D'autres auteurs s'interrogent sans être a priori hostiles à la protection des fragrances par le droit d'auteur. Ainsi,
- pour Pierre Sirinelli, "si la position adoptée par la Cour est compréhensible, du point de vue du raisonnement, on peut s'interroger sur la signification à lui donner, à savoir une exclusion de principe du droit d'auteur pour les fragrances" (D., 2014, p. 2078)
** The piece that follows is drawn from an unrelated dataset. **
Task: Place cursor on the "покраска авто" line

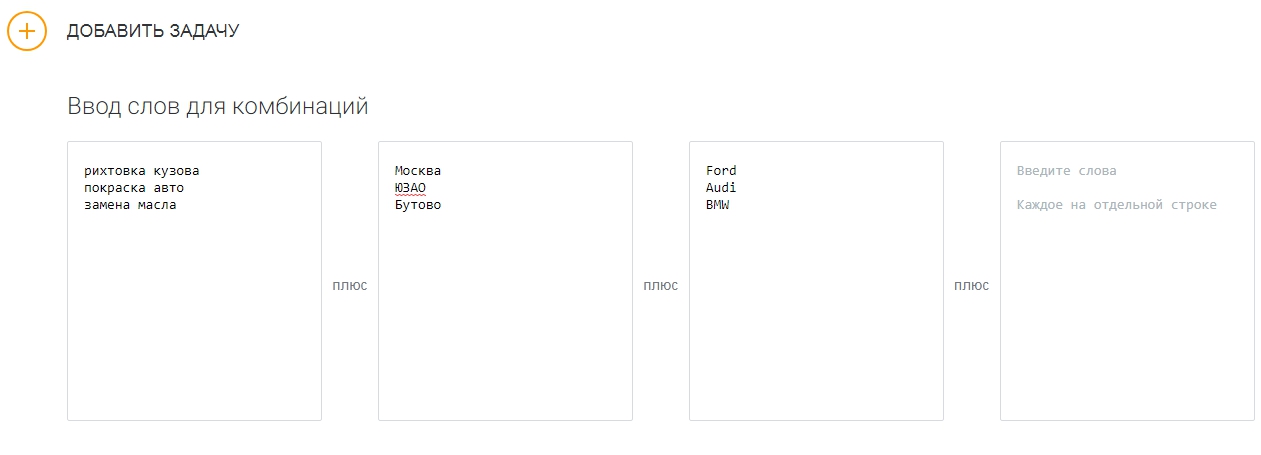Action: [x=134, y=188]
- selon Thierry Lambert, "ce qui est en cause, n'est pas la classification de la création olfactive parmi les oeuvres de l'esprit, mais la possibilité d'assurer [...] la mise en oeuvre du droit d'auteur éventuellement ouvert par la reconnaissance d'une expression formelle opposable [...] l'existence de l'oeuvre n'est pas discutable, mais sa forme l'est" (D., 2013, p. 2039).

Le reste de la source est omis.